Informatie over hoger beroep

Een partij die het niet eens is met deze uitspraak, kan een hogerberoepschrift sturen naar het gerechtshof ‘s-Hertogenbosch waarin wordt uitgelegd waarom deze partij het niet eens is met deze uitspraak. Het hogerberoepschrift moet worden ingediend binnen zes weken na de dag waarop deze uitspraak is verzonden.
Digitaal beroep instellen kan via “Formulieren en inloggen” op www.rechtspraak.nl. Hoger beroep instellen kan eventueel ook nog steeds door verzending van een brief aan het gerechtshof ‘s-Hertogenbosch (belastingkamer), Postbus 70583, 5201 CZ 's-Hertogenbosch.

Voetnoten

1.Als bedoeld in artikel 10, lid 2, van de Wet op de belasting van personenauto’s en motorrijwielen 1992 (Wet Bpm).
2.Als bedoeld in artikel 10, lid 8, van de Wet Bpm.
3.Hoge Raad 22 maart 2019, ECLI:NL:HR:2019:393, r.o. 2.1.
4.Hoge Raad 22 maart 2019, ECLI:NL:HR:2019:393, r.o. 2.2.
7.KG:013:2022:6 Toepassing koerslijst EurotaxGlass’s en de daarin opgenomen schuifjes ‘marktsituatie handelaar’ en ‘marktsituatie’.
8.Zie noot 5 en rechtsoverweging 3.2.4.
9.Vgl.
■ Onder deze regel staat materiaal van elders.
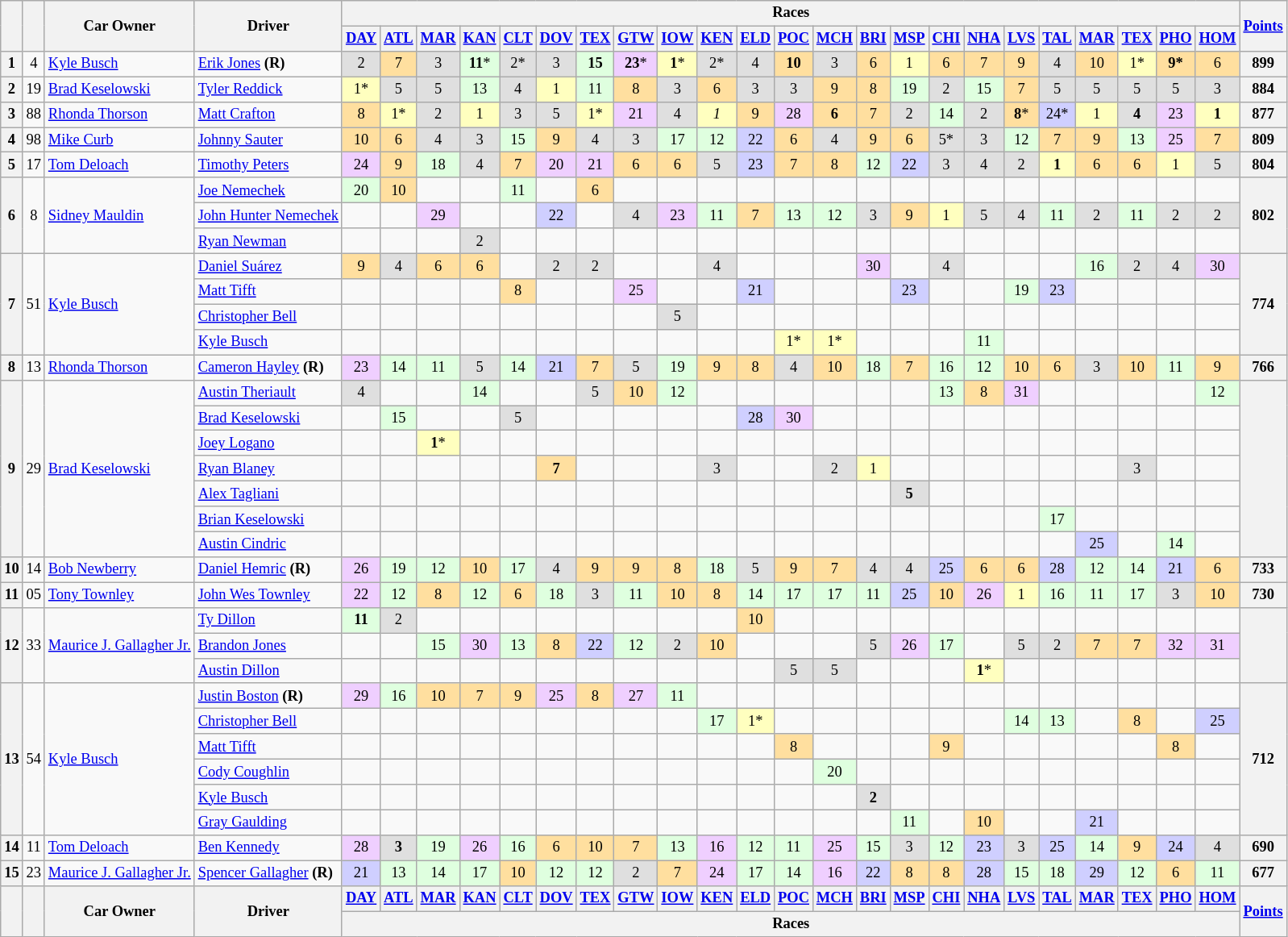
9* [1175, 64]
690 [1263, 848]
Cameron Hayley (R) [268, 368]
Spencer Gallagher (R) [268, 872]
Ryan Newman [268, 240]
884 [1263, 89]
Brian Keselowski [268, 519]
23* [636, 64]
5* [946, 140]
730 [1263, 595]
Matt Crafton [268, 114]
Daniel Hemric (R) [268, 569]
Joey Logano [268, 443]
24* [1057, 114]
804 [1263, 164]
32 [1175, 645]
Ty Dillon [268, 621]
Justin Boston (R) [268, 696]
Bob Newberry [119, 569]
877 [1263, 114]
Austin Dillon [268, 671]
766 [1263, 368]
712 [1263, 759]
Mike Curb [119, 140]
Tyler Reddick [268, 89]
Austin Cindric [268, 545]
8* [1022, 114]
733 [1263, 569]
677 [1263, 872]
33 [34, 646]
Ben Kennedy [268, 848]
774 [1263, 305]
Timothy Peters [268, 164]
Erik Jones (R) [268, 64]
05 [34, 595]
Cody Coughlin [268, 772]
Austin Theriault [268, 392]
802 [1263, 216]
John Wes Townley [268, 595]
Alex Tagliani [268, 493]
Johnny Sauter [268, 140]
Daniel Suárez [268, 266]
27 [636, 696]
Brandon Jones [268, 645]
Tony Townley [119, 595]
11* [480, 64]
John Hunter Nemechek [268, 216]
899 [1263, 64]
88 [34, 114]
51 [34, 305]
809 [1263, 140]
Ryan Blaney [268, 469]
Joe Nemechek [268, 190]
Sidney Mauldin [119, 216]
54 [34, 759]
98 [34, 140]
Gray Gaulding [268, 822]
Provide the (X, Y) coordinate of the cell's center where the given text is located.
HR 20 mei 2022, ECLI:NL:HR:2022:640, rechtsoverwegingen 3.2.1 tot en met 3.2.6.
10.KG:013:2023:5 Toepassing schuifjes EurotaxGlass’s bij wijzigen afschrijvingsmethode.
11.Vgl. Hoge Raad 19 december 2014, ECLI:NL:HR:2014:3603.
12.Hoge Raad 21 december 2018, ECLI:NL:HR:2018:2358.
13.Vgl. Hoge Raad 19 april 2019, ECLI:NL:HR:2019:623.
14.Artikel 27h, derde lid en artikel 28, zevende lid AWR.